# Dakine snowboard locks



## protik (Jul 27, 2012)

Hey guys, just trying to decide between these two locks at the moment:

DAKINE Cam Lock
DAKINE Key Lock

I like the Cam Lock but the 50-inch cable seems a bit too long compared to a retractable cable. We just need the lock as a basic deterrent which will be used on two snowboards.

Any suggestions would be much appreciated. Cheers.


----------



## Chef Jer (Apr 3, 2011)

I use an older Dakine code lock that is similar to the key lock you posted. Its small enough that I can put it in a pocket without being bulky. I'm sure if someone was motivated enough they could break it and take the board but its enough of a deterrent that they'd probably look for an easier target.

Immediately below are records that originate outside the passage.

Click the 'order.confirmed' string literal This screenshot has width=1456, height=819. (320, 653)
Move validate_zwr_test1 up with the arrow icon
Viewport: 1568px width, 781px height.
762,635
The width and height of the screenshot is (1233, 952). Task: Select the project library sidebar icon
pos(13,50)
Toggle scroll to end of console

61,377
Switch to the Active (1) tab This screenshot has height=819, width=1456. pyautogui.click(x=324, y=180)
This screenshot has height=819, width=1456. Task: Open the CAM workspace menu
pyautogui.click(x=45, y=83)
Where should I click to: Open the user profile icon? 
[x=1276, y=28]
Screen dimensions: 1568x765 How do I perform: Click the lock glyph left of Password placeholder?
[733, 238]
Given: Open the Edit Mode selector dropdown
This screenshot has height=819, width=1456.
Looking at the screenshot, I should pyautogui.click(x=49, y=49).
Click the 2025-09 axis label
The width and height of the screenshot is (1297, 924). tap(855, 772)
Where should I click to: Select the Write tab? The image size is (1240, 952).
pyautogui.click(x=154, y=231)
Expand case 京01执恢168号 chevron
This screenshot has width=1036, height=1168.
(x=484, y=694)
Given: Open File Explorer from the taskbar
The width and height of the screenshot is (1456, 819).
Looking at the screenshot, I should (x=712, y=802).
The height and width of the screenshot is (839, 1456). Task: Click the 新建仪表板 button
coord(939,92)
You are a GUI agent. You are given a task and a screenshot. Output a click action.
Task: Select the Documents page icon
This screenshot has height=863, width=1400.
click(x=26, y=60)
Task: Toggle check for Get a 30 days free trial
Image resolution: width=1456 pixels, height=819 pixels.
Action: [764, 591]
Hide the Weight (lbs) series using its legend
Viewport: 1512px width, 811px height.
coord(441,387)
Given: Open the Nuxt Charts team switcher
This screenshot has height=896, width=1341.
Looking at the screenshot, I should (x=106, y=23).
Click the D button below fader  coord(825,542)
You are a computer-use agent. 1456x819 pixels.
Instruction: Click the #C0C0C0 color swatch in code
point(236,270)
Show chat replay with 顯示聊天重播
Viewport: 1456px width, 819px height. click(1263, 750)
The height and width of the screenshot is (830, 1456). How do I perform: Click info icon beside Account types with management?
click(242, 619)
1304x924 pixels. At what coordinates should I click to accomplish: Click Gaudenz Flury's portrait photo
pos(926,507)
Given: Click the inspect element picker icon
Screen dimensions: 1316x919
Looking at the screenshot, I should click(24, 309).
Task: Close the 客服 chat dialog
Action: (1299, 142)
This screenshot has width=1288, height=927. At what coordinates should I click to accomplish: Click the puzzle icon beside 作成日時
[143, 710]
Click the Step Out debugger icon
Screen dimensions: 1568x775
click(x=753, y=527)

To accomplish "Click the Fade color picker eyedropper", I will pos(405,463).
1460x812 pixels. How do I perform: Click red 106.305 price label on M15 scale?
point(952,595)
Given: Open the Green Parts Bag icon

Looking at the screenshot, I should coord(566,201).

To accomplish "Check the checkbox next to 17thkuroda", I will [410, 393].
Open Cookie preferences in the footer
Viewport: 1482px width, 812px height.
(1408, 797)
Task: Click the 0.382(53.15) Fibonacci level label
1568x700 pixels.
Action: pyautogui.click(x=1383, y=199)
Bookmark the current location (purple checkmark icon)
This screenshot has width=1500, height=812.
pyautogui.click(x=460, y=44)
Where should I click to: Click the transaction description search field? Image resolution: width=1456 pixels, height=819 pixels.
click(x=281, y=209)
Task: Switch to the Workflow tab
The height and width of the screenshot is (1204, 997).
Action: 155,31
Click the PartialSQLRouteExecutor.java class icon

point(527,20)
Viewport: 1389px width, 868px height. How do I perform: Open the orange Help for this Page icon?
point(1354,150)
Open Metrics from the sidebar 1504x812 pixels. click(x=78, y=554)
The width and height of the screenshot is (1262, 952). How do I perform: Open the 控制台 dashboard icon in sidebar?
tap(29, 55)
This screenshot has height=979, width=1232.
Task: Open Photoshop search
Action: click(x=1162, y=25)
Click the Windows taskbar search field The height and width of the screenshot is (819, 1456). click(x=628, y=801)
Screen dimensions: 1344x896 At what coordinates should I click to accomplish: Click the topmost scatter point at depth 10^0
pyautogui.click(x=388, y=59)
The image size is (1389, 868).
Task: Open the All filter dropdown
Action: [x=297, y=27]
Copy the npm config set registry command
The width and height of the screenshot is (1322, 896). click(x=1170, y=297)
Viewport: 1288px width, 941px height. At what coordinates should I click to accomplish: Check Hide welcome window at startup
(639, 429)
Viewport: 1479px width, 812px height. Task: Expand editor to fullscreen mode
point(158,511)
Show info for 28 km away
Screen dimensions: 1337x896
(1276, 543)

It does what it should.


----------



## Snowboard_Otaku (Oct 12, 2011)

what the above poster said.. the key lock can technically be cut with a wire cutter but its easy to carry and most people would rather look for an easier target than to carry around a wire cutter to cut through locks


----------



## StreetDoc (Dec 24, 2011)

same lock in a combo style can be bought at REI for like $11. That's what I use. I believe it's 10mm cable and 4' long. Burly enough where you would need bolt cutters to break it and small enough to still wrap up nicely in your pocket


----------



## Oldman (Mar 7, 2012)

If your hill has the dedicated racks, then I would suggest going with a Ski Racks, Snowboard Racks, and Locks | Ski Key Systems Only drawback is that you cannot secure your bindings. Not likely going to be an issue, but FYI.


----------



## sangsters (Jan 13, 2010)

StreetDoc said:


> same lock in a combo style can be bought at REI for like $11. That's what I use. I believe it's 10mm cable and 4' long. Burly enough where you would need bolt cutters to break it and small enough to still wrap up nicely in your pocket


Go for a combo lock. I've got like 13 pockets between my jacket and pants when I ride. The last thing I need is be looking for a key. Just a little WD40 every few trips to avoid hassles. I have one of these Wordlock 4-Wheel Cable Bike Lock : Target. Downside, you don't get to pick the word.

And as has been said on many of these threads, leave it locked on the rack at the base area.


----------



## protik (Jul 27, 2012)

Thanks guys. I just had a look at the Dakine Cool Lock which is a retractable combo lock. 

Have you guys had any issues though like not being able to unlock the combination lock while the board was attached to a rack? That's why I was considering a key lock over a combo one although combo locks look much more convenient. Ta.


----------



## Chef Jer (Apr 3, 2011)

Thats the lock I have. Works great and haven't had any issues. Solid:thumbsup::thumbsup:


----------



## luckboxing (Nov 16, 2010)

Anybody here use a Ski Key? Ski Racks, Snowboard Racks, and Locks | Ski Key Systems

Seems like the best solution if your resort has compatible racks?

Think I'm going to pick one up, I have an easily breakable cable lock right now.


----------



## Bones (Feb 24, 2008)

I have, use and like the ski key.

The disadvantage is that your resort has to have the appropriate racks. They're common enough in the East, but I'm led to believe they're less so in the West.

The other downside is that there are less board slots per rack than ski slots so you might have to hunt around for a free slot to use.

You can fit 2 boards base to base in a slot and just use one key.


----------



## Jed (May 11, 2011)

Generally, the most portable, smallest lock you can find is the best lock to have.

Any wire cutter can cut through nearly all the snowboard locks you can buy, but no thief is going to steal a locked snowboard when there's 50 unlocked snowboards next to it.

Any standard small combination lock is fine, this is probably the most popular type you'll find around ski resorts:

Photo by snomie • Instagram


----------